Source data
============

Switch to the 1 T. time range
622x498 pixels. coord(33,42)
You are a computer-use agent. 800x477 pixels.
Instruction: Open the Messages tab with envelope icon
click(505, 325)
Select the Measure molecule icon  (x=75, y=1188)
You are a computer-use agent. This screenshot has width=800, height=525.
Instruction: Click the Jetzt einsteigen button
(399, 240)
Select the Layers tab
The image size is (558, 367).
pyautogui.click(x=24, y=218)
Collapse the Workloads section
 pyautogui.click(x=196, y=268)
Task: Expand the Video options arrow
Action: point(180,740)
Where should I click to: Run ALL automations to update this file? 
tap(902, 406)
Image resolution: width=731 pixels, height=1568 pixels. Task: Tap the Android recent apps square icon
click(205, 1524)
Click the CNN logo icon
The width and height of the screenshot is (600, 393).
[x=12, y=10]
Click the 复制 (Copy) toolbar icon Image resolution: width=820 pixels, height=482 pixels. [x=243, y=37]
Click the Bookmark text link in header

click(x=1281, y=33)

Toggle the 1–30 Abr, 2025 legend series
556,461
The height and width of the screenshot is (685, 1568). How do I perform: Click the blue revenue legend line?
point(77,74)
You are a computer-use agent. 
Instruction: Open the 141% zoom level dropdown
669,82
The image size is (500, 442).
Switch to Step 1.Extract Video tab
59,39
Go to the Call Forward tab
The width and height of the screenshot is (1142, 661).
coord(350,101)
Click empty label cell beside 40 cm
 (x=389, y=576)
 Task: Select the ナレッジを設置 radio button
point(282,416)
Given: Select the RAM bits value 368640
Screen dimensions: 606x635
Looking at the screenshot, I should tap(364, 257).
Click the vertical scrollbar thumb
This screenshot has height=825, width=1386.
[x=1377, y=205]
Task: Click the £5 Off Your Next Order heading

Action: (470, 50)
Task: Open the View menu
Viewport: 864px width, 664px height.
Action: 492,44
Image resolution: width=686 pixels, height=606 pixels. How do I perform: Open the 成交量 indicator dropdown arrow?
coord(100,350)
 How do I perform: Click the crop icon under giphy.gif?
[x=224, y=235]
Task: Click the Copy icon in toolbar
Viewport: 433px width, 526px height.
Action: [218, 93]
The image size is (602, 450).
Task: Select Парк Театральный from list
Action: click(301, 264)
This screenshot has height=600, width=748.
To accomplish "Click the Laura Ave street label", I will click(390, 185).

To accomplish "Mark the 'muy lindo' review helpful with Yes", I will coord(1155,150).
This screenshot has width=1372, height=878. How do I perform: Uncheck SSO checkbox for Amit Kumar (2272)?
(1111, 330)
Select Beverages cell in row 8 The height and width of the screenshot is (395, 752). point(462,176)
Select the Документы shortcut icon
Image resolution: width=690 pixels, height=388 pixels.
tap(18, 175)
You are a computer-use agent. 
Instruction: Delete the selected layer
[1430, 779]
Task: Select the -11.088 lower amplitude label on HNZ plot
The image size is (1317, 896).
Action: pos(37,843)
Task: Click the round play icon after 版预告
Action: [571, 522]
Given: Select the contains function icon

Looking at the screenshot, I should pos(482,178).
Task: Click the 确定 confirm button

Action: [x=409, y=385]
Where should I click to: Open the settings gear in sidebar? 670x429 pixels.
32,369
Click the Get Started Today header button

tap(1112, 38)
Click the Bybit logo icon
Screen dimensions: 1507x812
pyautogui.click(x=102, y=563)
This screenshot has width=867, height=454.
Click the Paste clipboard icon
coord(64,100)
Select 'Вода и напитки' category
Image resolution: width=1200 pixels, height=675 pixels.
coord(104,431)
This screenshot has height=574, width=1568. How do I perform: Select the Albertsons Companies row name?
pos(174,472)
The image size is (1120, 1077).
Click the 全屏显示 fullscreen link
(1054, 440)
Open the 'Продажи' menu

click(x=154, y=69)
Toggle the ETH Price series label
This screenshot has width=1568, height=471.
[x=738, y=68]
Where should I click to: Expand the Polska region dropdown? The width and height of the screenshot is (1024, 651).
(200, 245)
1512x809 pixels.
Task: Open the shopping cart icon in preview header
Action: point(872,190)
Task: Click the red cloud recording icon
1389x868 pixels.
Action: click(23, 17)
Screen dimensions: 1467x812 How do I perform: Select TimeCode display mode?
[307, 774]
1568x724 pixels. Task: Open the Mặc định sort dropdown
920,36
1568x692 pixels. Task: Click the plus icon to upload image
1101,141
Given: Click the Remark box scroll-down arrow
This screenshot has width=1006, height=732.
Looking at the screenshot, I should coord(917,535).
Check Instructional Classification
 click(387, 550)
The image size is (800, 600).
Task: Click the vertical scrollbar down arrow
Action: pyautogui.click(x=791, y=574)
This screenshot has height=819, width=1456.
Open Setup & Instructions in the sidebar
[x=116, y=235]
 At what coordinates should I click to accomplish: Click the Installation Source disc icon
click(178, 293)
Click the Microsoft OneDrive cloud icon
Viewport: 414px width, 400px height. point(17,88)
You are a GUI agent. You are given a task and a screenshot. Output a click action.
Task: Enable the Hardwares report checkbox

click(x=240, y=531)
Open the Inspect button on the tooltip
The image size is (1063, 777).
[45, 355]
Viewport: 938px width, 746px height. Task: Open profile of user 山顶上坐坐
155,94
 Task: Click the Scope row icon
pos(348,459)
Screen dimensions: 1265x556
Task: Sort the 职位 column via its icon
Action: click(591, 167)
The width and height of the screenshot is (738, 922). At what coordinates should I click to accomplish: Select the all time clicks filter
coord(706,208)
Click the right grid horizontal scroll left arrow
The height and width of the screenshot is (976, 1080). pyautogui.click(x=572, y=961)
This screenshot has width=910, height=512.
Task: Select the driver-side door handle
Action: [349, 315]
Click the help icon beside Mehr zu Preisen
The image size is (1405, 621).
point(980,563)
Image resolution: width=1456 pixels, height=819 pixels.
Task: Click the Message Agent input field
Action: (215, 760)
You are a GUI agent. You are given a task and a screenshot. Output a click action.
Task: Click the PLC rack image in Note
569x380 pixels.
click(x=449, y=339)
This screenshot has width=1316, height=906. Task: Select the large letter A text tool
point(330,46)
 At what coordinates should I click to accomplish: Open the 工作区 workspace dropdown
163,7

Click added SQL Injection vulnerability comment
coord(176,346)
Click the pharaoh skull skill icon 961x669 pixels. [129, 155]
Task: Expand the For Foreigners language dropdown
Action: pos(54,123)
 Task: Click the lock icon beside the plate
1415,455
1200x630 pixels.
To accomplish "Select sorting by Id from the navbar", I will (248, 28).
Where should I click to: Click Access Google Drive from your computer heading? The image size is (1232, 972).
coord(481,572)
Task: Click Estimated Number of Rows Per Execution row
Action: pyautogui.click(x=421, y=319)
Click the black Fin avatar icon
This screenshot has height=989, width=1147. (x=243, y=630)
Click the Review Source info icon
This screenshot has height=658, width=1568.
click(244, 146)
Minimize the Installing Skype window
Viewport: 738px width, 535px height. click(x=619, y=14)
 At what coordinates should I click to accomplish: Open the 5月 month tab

============

• **AIM OF THE EXERCISE**:
Rewrite the rows of the source data as a numbered list with blank lines left out, starting at the line that contains "Task: Select the -11.088" and stopping after the line that contains "[x=738, y=68]".

• **WORKED ANSWER**:
1. Task: Select the -11.088 lower amplitude label on HNZ plot
2. The image size is (1317, 896).
3. Action: pos(37,843)
4. Task: Click the round play icon after 版预告
5. Action: [571, 522]
6. Given: Select the contains function icon
7. Looking at the screenshot, I should pos(482,178).
8. Task: Click the 确定 confirm button
9. Action: [x=409, y=385]
10. Where should I click to: Open the settings gear in sidebar? 670x429 pixels.
11. 32,369
12. Click the Get Started Today header button
13. tap(1112, 38)
14. Click the Bybit logo icon
15. Screen dimensions: 1507x812
16. pyautogui.click(x=102, y=563)
17. This screenshot has width=867, height=454.
18. Click the Paste clipboard icon
19. coord(64,100)
20. Select 'Вода и напитки' category
21. Image resolution: width=1200 pixels, height=675 pixels.
22. coord(104,431)
23. This screenshot has height=574, width=1568. How do I perform: Select the Albertsons Companies row name?
24. pos(174,472)
25. The image size is (1120, 1077).
26. Click the 全屏显示 fullscreen link
27. (1054, 440)
28. Open the 'Продажи' menu
29. click(x=154, y=69)
30. Toggle the ETH Price series label
31. This screenshot has width=1568, height=471.
32. [x=738, y=68]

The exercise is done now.